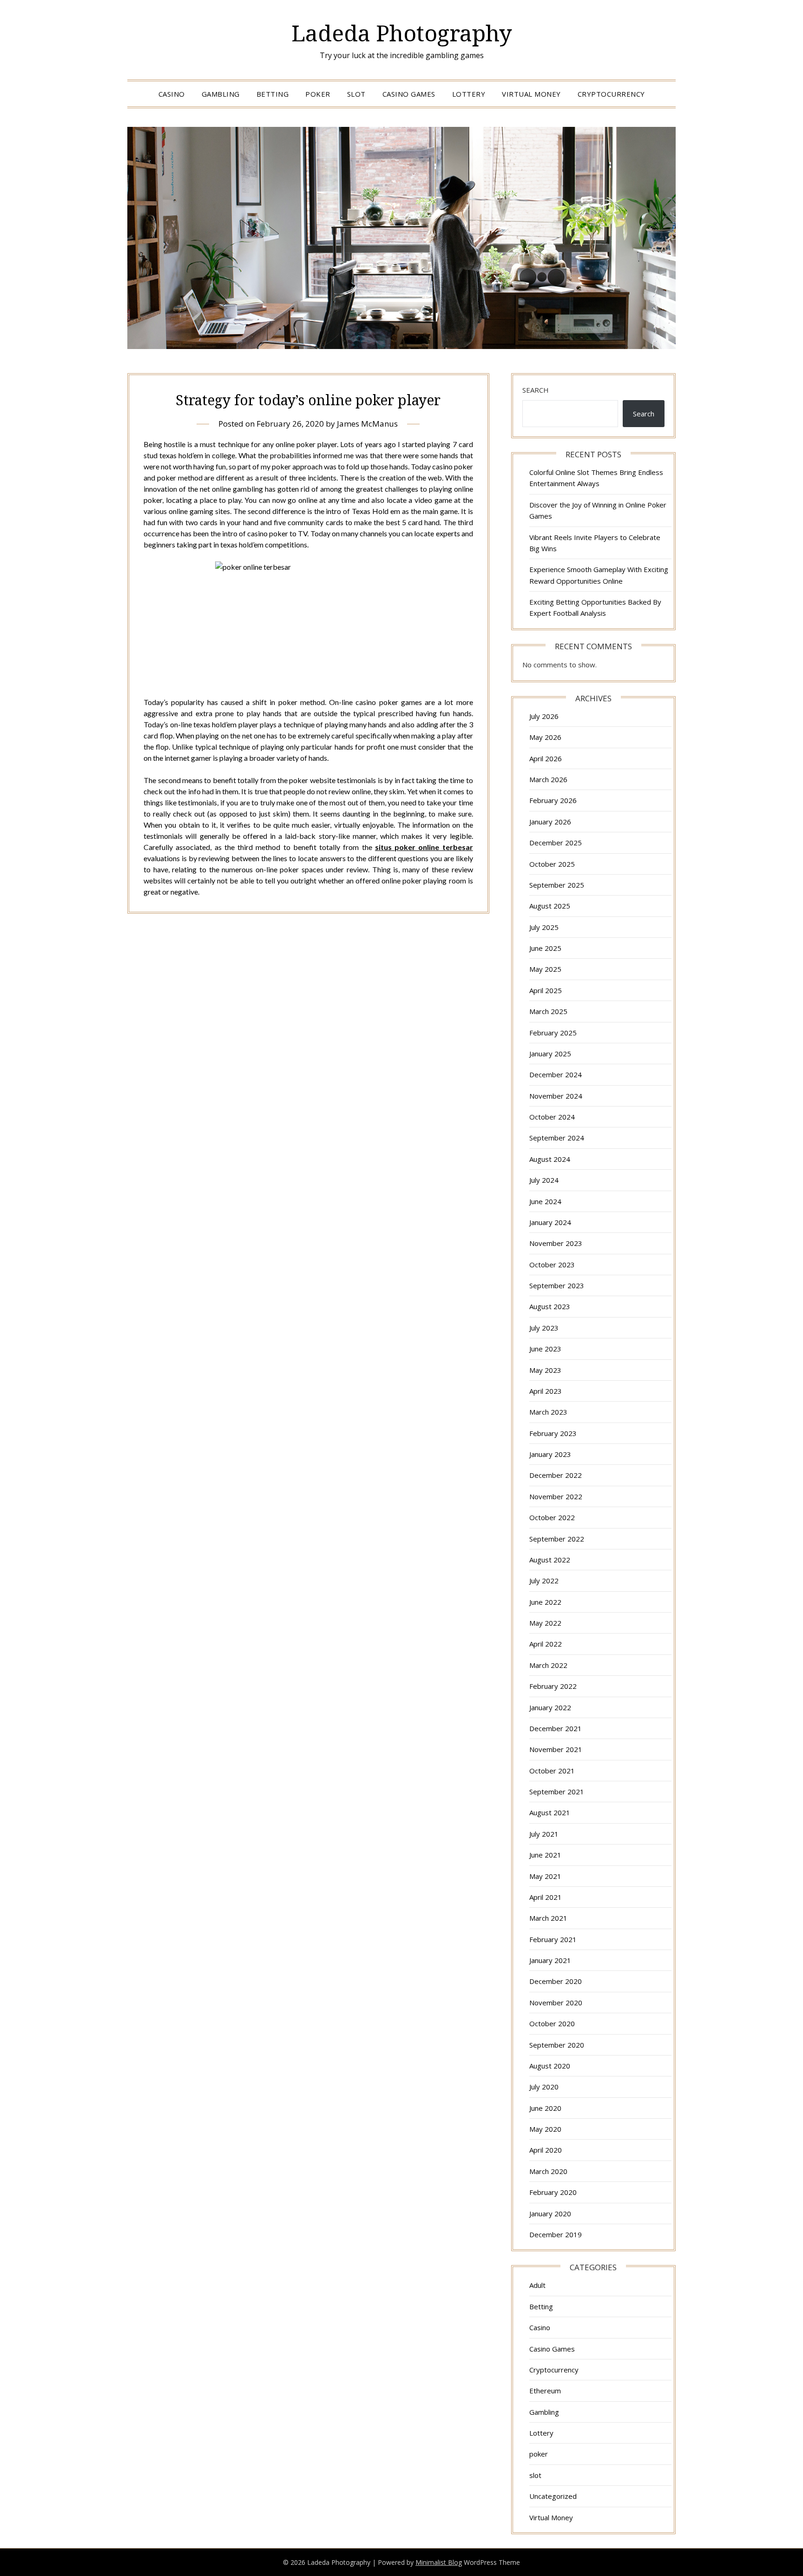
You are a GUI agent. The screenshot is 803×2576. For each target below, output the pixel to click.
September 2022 (556, 1538)
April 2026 (545, 758)
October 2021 (552, 1770)
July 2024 (544, 1180)
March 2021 (548, 1918)
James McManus (367, 423)
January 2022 (550, 1707)
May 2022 (545, 1622)
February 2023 (553, 1433)
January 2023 (550, 1454)
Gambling (221, 94)
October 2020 (552, 2023)
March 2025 (548, 1011)
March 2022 (548, 1665)
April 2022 (545, 1643)
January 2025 (550, 1053)
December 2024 (555, 1074)
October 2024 (552, 1116)
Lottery (469, 94)
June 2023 (545, 1348)
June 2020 (545, 2108)
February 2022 (553, 1686)
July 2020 (544, 2086)
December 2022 (555, 1475)
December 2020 (555, 1981)
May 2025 (545, 969)
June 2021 (545, 1854)
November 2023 (555, 1243)
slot (356, 94)
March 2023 (548, 1411)
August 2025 (549, 905)
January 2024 (550, 1222)
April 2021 (545, 1897)
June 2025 (545, 948)
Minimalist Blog (438, 2562)
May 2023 (545, 1370)
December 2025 (555, 842)
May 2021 (545, 1876)
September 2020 (556, 2044)
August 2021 (549, 1812)
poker (317, 94)
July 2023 (544, 1327)
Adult (537, 2285)
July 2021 (544, 1833)
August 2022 (549, 1559)
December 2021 (555, 1728)
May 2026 (545, 737)
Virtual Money (531, 94)
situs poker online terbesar (424, 847)
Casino (171, 94)
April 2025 (545, 990)
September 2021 (556, 1791)
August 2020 (549, 2065)
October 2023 (552, 1264)
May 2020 (545, 2129)
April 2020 (545, 2149)
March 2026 (548, 779)
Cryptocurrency (611, 94)
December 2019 (555, 2234)
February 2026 (553, 800)
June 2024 (545, 1201)
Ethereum (545, 2390)
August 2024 (549, 1159)
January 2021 (550, 1960)
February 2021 (553, 1939)
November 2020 (555, 2002)
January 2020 (550, 2213)
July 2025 (544, 927)
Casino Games (408, 94)
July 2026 (544, 716)
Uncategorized (553, 2496)
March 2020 (548, 2171)
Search (535, 390)
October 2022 (552, 1517)
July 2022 (544, 1580)
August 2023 (549, 1306)
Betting (273, 94)
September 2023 (556, 1285)
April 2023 (545, 1391)
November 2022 (555, 1496)
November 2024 (555, 1095)
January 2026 (550, 821)
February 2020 (553, 2192)
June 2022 (545, 1602)
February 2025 (553, 1032)
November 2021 (555, 1749)
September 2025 (556, 884)
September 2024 (556, 1137)
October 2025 (552, 864)
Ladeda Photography (401, 33)
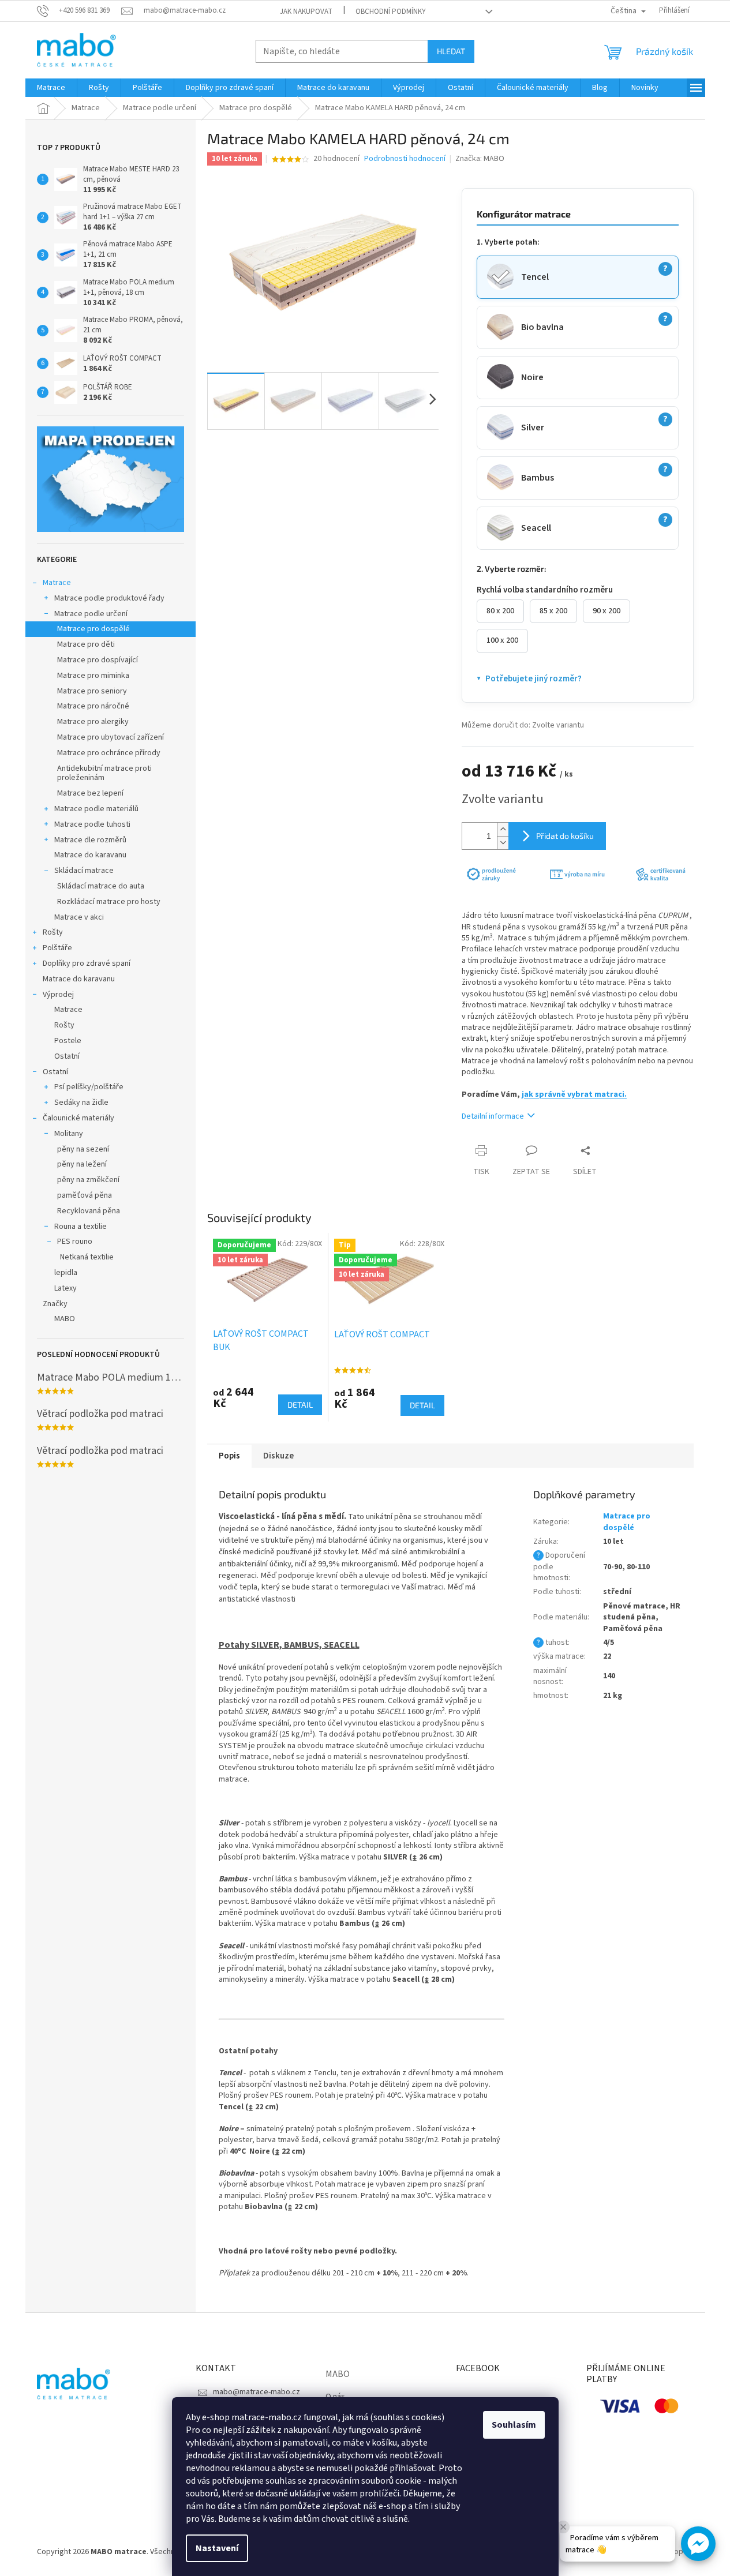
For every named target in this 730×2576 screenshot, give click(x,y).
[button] (698, 2543)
══════════════════════════════
Your output should be the full set of entries above, restated word for word and free of pictures.

• The completed task
You are a GUI agent. The screenshot is 803×2576. For each target below, output the pixel to click.
September 2022 (556, 1538)
April 2026 (545, 758)
October 2021 (552, 1770)
July 2024 (544, 1180)
March 2021 (548, 1918)
James McManus (367, 423)
January 2022 (550, 1707)
May 2022 (545, 1622)
February 2023 (553, 1433)
January 2023 (550, 1454)
Gambling (221, 94)
October 2020 (552, 2023)
March 2025 (548, 1011)
March 2022 (548, 1665)
April 2022 (545, 1643)
January 2025 (550, 1053)
December 2024 (555, 1074)
October 2024 (552, 1116)
Lottery (469, 94)
June 2023 (545, 1348)
June 2020 (545, 2108)
February 2022 (553, 1686)
July 2020 (544, 2086)
December 2022 (555, 1475)
December 2020 (555, 1981)
May 2025 (545, 969)
June 2021 (545, 1854)
November 2023 (555, 1243)
slot (356, 94)
March 2023 (548, 1411)
August 2025 (549, 905)
January 2024 (550, 1222)
April 2021 (545, 1897)
June 2025 (545, 948)
Minimalist Blog (438, 2562)
May 2023 (545, 1370)
December 2025 (555, 842)
May 2021 (545, 1876)
September 2020 (556, 2044)
August 2021 (549, 1812)
poker (317, 94)
July 2023 (544, 1327)
Adult (537, 2285)
July 2021 (544, 1833)
August 2022 (549, 1559)
December 2021 (555, 1728)
May 2026 (545, 737)
Virtual Money (531, 94)
situs poker online terbesar (424, 847)
Casino (171, 94)
April 2025 (545, 990)
September 2021 (556, 1791)
August 2020 (549, 2065)
October 2023 (552, 1264)
May 2020 (545, 2129)
April 2020 (545, 2149)
March 2026 (548, 779)
Cryptocurrency (611, 94)
December 2019 (555, 2234)
February 2026 (553, 800)
June 2024 (545, 1201)
Ethereum (545, 2390)
August 2024 (549, 1159)
January 2021 (550, 1960)
February 2021 (553, 1939)
November 2020 (555, 2002)
January 2020 (550, 2213)
July 2025 (544, 927)
Casino Games (408, 94)
July 2026 (544, 716)
Uncategorized (553, 2496)
March 2020 (548, 2171)
Search (535, 390)
October 2022 (552, 1517)
July 2022 (544, 1580)
August 2023 (549, 1306)
Betting (273, 94)
September 2023 (556, 1285)
April 2023 (545, 1391)
November 2022 (555, 1496)
November 2024 (555, 1095)
January 2026 (550, 821)
February 2020 (553, 2192)
June 2022 (545, 1602)
February 2025 (553, 1032)
November 2021 (555, 1749)
September 2025 (556, 884)
September 2024 (556, 1137)
October 2025 (552, 864)
Ladeda Photography (401, 33)
For every named target in this 730×2576 screenshot, give click(x,y).
[button] (698, 2543)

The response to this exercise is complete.